Report every line of the records below that contains the word "beside".

(Records excerpted from a collection)
>>>>

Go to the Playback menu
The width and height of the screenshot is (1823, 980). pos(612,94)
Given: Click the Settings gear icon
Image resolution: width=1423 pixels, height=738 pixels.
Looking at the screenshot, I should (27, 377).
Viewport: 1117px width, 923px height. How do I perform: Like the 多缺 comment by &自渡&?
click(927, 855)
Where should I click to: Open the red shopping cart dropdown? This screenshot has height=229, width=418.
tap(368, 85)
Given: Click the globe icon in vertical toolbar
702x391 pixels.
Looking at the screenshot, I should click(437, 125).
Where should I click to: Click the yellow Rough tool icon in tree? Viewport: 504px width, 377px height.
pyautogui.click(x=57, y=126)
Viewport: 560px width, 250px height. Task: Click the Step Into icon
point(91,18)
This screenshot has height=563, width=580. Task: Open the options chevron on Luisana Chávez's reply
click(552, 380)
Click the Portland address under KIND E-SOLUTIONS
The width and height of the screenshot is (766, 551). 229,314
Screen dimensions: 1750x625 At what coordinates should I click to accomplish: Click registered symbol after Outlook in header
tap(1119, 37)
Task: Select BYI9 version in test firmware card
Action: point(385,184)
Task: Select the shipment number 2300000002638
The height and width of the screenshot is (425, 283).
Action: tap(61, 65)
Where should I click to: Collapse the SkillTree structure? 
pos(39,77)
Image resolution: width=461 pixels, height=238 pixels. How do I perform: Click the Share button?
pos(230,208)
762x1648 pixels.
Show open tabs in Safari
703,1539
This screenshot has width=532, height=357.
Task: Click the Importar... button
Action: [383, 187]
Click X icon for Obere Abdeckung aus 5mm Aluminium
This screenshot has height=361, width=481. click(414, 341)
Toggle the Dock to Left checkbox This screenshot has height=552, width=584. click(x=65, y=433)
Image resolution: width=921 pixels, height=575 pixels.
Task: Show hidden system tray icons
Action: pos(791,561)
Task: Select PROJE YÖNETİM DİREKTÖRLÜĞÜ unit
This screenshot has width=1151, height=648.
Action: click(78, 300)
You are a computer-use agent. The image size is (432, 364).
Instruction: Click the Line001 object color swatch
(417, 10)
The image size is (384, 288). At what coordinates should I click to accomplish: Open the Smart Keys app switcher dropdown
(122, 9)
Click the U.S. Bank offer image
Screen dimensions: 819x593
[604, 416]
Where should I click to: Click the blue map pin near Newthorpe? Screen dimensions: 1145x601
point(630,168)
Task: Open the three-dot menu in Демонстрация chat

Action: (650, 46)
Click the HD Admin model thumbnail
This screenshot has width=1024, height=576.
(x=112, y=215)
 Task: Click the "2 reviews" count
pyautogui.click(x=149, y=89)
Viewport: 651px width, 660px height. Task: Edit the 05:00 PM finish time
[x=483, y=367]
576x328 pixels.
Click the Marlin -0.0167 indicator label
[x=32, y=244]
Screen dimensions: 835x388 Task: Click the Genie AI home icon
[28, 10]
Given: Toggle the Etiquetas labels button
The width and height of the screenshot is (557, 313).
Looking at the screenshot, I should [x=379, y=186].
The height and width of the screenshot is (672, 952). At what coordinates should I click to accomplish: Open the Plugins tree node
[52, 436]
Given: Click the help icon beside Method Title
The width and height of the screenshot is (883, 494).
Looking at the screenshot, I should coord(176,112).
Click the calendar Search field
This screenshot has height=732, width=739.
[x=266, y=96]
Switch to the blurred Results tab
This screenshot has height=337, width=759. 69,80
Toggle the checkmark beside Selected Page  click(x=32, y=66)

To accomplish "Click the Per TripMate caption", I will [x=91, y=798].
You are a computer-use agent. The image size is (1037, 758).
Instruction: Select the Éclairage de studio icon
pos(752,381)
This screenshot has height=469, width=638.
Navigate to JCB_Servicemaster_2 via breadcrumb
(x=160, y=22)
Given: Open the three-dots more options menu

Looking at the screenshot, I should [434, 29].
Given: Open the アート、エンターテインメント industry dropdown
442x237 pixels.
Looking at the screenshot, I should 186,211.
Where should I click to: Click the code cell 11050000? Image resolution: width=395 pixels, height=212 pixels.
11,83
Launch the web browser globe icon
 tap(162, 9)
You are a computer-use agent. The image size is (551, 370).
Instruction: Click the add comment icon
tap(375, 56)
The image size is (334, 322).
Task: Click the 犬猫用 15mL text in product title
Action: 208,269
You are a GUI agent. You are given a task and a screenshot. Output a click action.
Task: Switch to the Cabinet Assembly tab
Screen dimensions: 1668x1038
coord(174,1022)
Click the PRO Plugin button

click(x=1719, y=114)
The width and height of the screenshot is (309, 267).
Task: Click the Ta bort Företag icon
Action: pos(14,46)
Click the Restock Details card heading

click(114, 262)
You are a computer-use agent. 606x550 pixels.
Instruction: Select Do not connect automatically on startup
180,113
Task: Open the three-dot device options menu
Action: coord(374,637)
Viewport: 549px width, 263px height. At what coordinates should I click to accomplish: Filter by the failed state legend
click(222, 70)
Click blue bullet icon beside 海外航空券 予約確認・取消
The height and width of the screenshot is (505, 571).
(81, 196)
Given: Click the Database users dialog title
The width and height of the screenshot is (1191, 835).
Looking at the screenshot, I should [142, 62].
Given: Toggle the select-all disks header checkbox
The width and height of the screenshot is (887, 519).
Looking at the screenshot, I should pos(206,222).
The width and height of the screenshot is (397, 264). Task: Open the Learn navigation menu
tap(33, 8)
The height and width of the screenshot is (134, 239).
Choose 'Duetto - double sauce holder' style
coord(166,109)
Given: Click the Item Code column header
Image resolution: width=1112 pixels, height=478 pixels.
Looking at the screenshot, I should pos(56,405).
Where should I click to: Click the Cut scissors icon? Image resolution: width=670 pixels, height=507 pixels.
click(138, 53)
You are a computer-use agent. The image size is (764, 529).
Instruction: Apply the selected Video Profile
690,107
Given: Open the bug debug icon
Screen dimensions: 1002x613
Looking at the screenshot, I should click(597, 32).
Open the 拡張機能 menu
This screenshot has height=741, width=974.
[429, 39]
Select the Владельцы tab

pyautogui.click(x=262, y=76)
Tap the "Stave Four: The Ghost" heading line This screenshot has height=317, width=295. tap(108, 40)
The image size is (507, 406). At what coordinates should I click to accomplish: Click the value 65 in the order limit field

<<<<

▸ **Task response**:
Given: Click the help icon beside Method Title
Toggle the checkmark beside Selected Page  click(x=32, y=66)
Click blue bullet icon beside 海外航空券 予約確認・取消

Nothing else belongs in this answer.